> **Material for this task**:
────────────────────────────────────────

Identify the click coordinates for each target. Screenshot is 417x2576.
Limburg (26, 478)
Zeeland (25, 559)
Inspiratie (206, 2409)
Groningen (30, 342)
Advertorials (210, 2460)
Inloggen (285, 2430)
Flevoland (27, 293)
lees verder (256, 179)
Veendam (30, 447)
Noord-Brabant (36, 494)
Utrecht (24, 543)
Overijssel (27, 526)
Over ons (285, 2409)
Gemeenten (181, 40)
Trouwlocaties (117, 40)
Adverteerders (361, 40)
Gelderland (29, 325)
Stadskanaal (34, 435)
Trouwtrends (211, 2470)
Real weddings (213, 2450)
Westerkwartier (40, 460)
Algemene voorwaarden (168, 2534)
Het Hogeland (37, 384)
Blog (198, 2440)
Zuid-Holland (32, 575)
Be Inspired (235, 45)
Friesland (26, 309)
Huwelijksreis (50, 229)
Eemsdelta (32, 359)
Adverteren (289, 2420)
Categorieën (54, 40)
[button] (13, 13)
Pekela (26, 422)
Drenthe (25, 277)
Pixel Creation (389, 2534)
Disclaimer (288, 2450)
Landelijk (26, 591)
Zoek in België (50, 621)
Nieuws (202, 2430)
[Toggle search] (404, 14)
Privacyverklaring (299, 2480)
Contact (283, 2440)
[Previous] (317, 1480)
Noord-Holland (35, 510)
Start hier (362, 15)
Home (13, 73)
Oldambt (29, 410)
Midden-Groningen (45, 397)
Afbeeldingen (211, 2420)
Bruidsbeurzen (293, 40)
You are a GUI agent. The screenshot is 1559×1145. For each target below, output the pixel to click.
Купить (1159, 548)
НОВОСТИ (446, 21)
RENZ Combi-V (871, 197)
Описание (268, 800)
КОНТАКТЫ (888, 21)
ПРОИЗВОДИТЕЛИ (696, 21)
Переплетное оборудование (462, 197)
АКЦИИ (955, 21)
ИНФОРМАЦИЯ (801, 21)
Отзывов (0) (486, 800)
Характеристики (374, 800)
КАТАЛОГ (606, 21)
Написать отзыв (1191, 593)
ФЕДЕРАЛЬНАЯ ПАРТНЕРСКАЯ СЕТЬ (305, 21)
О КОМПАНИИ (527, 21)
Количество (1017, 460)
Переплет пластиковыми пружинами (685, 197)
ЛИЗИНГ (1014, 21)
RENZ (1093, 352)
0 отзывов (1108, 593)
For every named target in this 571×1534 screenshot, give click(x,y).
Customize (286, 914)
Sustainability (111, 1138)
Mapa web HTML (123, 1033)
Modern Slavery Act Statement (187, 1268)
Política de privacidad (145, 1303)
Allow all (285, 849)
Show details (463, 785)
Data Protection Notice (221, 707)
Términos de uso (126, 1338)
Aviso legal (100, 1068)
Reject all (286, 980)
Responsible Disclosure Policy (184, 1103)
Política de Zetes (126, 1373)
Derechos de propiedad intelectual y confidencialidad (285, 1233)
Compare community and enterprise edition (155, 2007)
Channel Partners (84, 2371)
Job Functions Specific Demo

────────────────────────────────────────

> **Aim of the exercise**: Rewrite every line of the items, from the very first one through the line holding "Show details (463, 785)", inclusive, and keep the requests as they are. Add -101 to each coordinate in the answers.

> **Written solution**:
Identify the click coordinates for each target. Screenshot is 417x2576.
Limburg (-75, 377)
Zeeland (-76, 458)
Inspiratie (105, 2308)
Groningen (-71, 241)
Advertorials (109, 2359)
Inloggen (184, 2329)
Flevoland (-74, 192)
lees verder (155, 78)
Veendam (-71, 346)
Noord-Brabant (-65, 393)
Utrecht (-77, 442)
Overijssel (-74, 425)
Over ons (184, 2308)
Gemeenten (80, -61)
Trouwlocaties (16, -61)
Adverteerders (260, -61)
Gelderland (-72, 224)
Stadskanaal (-67, 334)
Trouwtrends (110, 2369)
Real weddings (112, 2349)
Westerkwartier (-61, 359)
Algemene voorwaarden (67, 2433)
Het Hogeland (-64, 283)
Blog (97, 2339)
Zuid-Holland (-69, 474)
Be Inspired (134, -56)
Friesland (-75, 208)
Huwelijksreis (-51, 128)
Eemsdelta (-69, 258)
Adverteren (188, 2319)
Categorieën (-47, -61)
[button] (-88, -88)
Pekela (-75, 321)
Drenthe (-76, 176)
Pixel Creation (288, 2433)
Disclaimer (187, 2349)
Landelijk (-75, 490)
Zoek in België (-51, 520)
Nieuws (101, 2329)
[Toggle search] (303, -87)
Privacyverklaring (198, 2379)
Contact (182, 2339)
[Previous] (216, 1379)
Noord-Holland (-66, 409)
Start hier (261, -86)
Home (-88, -28)
Oldambt (-72, 309)
Midden-Groningen (-56, 296)
Afbeeldingen (110, 2319)
Bruidsbeurzen (192, -61)
You are a GUI agent. The screenshot is 1559×1145. For each target below, output the pixel to click.
Купить (1058, 447)
НОВОСТИ (345, -80)
RENZ Combi-V (770, 96)
Описание (167, 699)
КОНТАКТЫ (787, -80)
ПРОИЗВОДИТЕЛИ (595, -80)
Переплетное оборудование (361, 96)
АКЦИИ (854, -80)
ИНФОРМАЦИЯ (700, -80)
Отзывов (0) (385, 699)
Характеристики (273, 699)
КАТАЛОГ (505, -80)
Написать отзыв (1090, 492)
ФЕДЕРАЛЬНАЯ ПАРТНЕРСКАЯ СЕТЬ (204, -80)
О КОМПАНИИ (426, -80)
Количество (916, 359)
Переплет пластиковыми пружинами (584, 96)
ЛИЗИНГ (913, -80)
RENZ (992, 251)
0 отзывов (1007, 492)
For every named target in this 571×1534 screenshot, give click(x,y).
Customize (185, 813)
Sustainability (10, 1037)
Mapa web HTML (22, 932)
Modern Slavery Act Statement (86, 1167)
Política de privacidad (44, 1202)
Allow all (184, 748)
Show details (362, 684)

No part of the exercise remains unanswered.